Records to use.
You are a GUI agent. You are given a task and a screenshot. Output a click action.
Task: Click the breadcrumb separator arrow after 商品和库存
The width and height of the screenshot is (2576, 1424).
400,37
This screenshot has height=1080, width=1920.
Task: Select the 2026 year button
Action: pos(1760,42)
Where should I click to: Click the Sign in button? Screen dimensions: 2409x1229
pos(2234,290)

Problem to solve. Everything from the line containing "Task: Click the" through the last line above should be set down exactly; include no other lines.

Answer for the task.
Task: Click the breadcrumb separator arrow after 商品和库存
The width and height of the screenshot is (2576, 1424).
400,37
This screenshot has height=1080, width=1920.
Task: Select the 2026 year button
Action: pos(1760,42)
Where should I click to: Click the Sign in button? Screen dimensions: 2409x1229
pos(2234,290)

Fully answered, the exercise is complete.